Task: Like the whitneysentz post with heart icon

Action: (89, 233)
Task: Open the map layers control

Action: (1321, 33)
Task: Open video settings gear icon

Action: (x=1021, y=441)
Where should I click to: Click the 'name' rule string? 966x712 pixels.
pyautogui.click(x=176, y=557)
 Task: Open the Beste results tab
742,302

####################

● EXERCISE INSTRUCTIONS: The records above are to be returned exactly as they appear.

● SOLUTION:
Task: Like the whitneysentz post with heart icon

Action: (89, 233)
Task: Open the map layers control

Action: (1321, 33)
Task: Open video settings gear icon

Action: (x=1021, y=441)
Where should I click to: Click the 'name' rule string? 966x712 pixels.
pyautogui.click(x=176, y=557)
 Task: Open the Beste results tab
742,302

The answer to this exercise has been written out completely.